イタリアは2006年のW杯制覇で燃え尽き症候群におちいって不調になった。
2012年の欧州選手権では、マリオ・バロテッリの狂い咲きの活躍もあって、もしかしてトンネルを抜け出したかも、とも見えた。
だが、それはまぐれあたりというか、フェイントというか、要するに見かけだおしだった。
イタリアが絶不調から抜け出していないことは、決勝戦でスペインに4-0の大敗を喫したことでも分かるように思う。
欧州選手権の決勝戦で出た4点差という数字は、史上初の不名誉な記録でありそれはいまも生きている。
2012年当時のイタリアチームには、超一流のテクニックを持つファンタジスタのピルロが健在だった。
ピルロに続くファンタジスタに成長するはずだったカッサーノもいた。彼と前出のバロテッリの不作が、イタリアナショナルチームの長いスランプの原因のひとつ、とさえ僕は考えている。

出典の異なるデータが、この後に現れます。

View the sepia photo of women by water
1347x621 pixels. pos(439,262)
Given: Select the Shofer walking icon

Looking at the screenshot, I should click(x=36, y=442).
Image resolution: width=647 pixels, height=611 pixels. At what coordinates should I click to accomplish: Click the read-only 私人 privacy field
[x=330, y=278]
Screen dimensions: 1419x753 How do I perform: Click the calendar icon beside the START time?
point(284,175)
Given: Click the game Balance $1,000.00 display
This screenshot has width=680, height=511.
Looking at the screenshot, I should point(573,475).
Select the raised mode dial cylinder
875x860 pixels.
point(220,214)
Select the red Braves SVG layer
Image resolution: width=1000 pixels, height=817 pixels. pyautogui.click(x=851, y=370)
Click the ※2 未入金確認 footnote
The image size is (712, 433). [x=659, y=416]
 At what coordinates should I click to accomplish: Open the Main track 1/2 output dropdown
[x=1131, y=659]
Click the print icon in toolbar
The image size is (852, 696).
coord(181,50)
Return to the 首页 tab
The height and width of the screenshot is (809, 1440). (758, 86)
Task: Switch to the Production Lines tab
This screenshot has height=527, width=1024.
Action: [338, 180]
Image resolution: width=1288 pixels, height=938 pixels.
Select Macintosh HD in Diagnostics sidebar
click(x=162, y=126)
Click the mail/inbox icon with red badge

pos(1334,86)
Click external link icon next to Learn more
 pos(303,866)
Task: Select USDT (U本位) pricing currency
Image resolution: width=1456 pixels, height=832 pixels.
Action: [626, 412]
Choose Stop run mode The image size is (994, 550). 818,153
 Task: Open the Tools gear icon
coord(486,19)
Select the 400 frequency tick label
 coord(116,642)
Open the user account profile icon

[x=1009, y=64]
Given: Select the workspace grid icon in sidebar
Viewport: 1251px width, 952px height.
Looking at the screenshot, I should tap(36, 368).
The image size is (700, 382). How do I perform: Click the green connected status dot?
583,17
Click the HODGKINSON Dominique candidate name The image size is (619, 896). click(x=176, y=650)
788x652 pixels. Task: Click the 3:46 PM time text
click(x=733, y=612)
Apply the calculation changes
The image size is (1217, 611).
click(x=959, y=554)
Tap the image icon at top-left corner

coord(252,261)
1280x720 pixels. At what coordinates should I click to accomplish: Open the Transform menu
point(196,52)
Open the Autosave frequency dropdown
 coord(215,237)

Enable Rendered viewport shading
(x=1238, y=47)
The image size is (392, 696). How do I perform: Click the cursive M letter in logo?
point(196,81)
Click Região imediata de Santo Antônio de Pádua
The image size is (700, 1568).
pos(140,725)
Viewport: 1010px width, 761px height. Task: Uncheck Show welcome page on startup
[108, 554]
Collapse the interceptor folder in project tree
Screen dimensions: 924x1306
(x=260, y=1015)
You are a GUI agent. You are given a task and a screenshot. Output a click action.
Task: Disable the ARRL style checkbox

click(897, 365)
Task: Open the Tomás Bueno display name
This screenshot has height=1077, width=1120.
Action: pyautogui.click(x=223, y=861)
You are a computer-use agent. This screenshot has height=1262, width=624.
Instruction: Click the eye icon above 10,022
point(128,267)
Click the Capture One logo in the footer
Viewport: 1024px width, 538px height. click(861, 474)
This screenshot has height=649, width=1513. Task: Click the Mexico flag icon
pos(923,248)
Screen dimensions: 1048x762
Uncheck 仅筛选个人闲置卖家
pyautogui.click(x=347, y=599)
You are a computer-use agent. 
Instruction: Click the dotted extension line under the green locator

またイタリアは鉄壁の守備を「カテナッチョ(カンヌキ)」と揶揄されるほどに守りが固い。それでいながら大舞台の決勝戦で4点も失点するのは尋常ではなかった。
まさに危機的な状況。調子のどん底で呻吟しているのは明らかだった。
イタリアは2018年のワールドカップ予選でも敗退。1958年以来60年ぶりに本大会への出場を逃 した。
絶対絶命、という形容が大げさではないほどに凋落したイタリアチームを引き継いだのが、ロベルト・マンチーニ監督だった。
マンチーニ監督は、現役時代にはファンタジスタと呼ばれた一流選手だった。
監督になってからは、ミッドフィルダーとして培われた鋭い戦術眼を活かしてチームを指揮。次々に成功を収めた。
ファンタジスタ(想像力者)、レジスタ(創造者・監督)、フゥォリクラッセ(超一流の)などの尊称は、たとえばロベルト・バッジョやデル・ピエロ、はたまたフランチェスコ・トッティなど、ワールド・クラスのトップ選手のみに捧げられる。
マンチーニ監督も現役の頃はほぼ彼らに近い能力を持つ選手と見なされ、実際にサンプドリアというチームに史上初の優勝をもたらすなどの大きな仕事をした。
サッカー選手としての彼の力量は、繰り返すがバッジョやデルピエロにも劣らないと考えられる。だが、残念ながら人気の面では彼らに及ばなかった。
しかし、ロベルト・マンチーニにはバッジョやデルピエロをはるかに凌駕する能力があった。それが戦略眼とそれを選手に伝達するコミュニケーション力である。
だから彼は監督になり、優れた成績を残し、今後も残そうとしている。
その一方で、バッジョやデルピエロは監督にはなれなかった。彼らは監督に「ならなかった」のではなく「なれなかった」のでる。
マンチーニ監督は満を持してイタリアナショナルチームの指揮官になった。そして、すっかり零落したイタリアチームを鍛えなおした。
その結果が、2020年欧州選手権予選での10連勝であり、2018年の監督就任以来つづけている29試合連続負けなしの実績である。
マンチーニ監督は、次のウェールズ戦で勝てば30試合連続負けなしのイタリア記録に並ぶ。ここまでの戦いぶりを見れば、それは比較的たやすいことのように見える。
記録を達成することももちろん重要である。しかしマンチーニ監督とイタリアチームには、あくまでも優勝を目指してほしい。
優勝したときこそイタリアサッカーは、2006年以来つづく冬の時代を抜け出して、新たな歴史を刻み始めるに違いない。